Quick Tip: Firming Up Your Understanding of Merchant’s Firm Offers
I recently discovered a common misconception among law students and bar exam takers about merchant's firm offers. Some people think that both parties must be merchants for a firm offer to be valid.
No! This isn't accurate.
Under UCC § 2-205 of the Uniform Commercial Code, specifically regarding a merchant's firm offer, it is not required that both parties be merchants.
Here are the key points of U.C.C. § 2-205:
A firm offer is an offer by a merchant to buy or sell goods in a signed writing that gives assurance that the offer will be held open.

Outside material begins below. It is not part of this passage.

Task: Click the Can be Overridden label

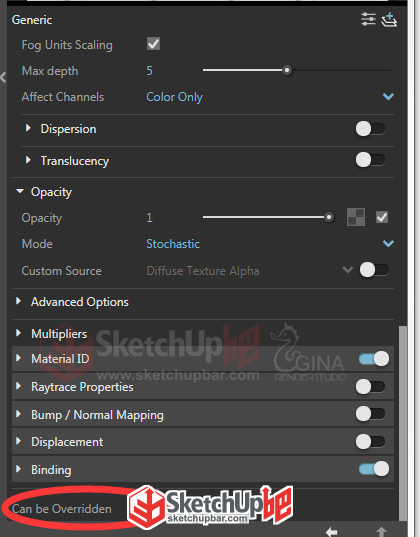Action: tap(62, 509)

This offer is irrevocable, even without consideration, for the time stated, or if no time is stated, for a reasonable time. However, this period of irrevocability cannot exceed three months.

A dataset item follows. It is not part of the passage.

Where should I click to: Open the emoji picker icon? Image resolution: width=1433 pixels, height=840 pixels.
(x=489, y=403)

To break it down by party:
Offeror: Only the offeror needs to be a merchant for the offer to be considered a firm offer under UCC § 2-205. (A "merchant" is defined in U.C.C. § 2-104(1) as a person who deals in goods of the kind or otherwise holds themselves out as having knowledge or skill peculiar to the practices or goods involved in the transaction.)
Offeree: The offeree does not need to be a merchant. The offeree can be any person or entity capable of entering into a contract.
So, to sum up, for a firm offer under Article 2 of the U.C.C., only the party making the offer needs to be a merchant. The other party can be a non-merchant.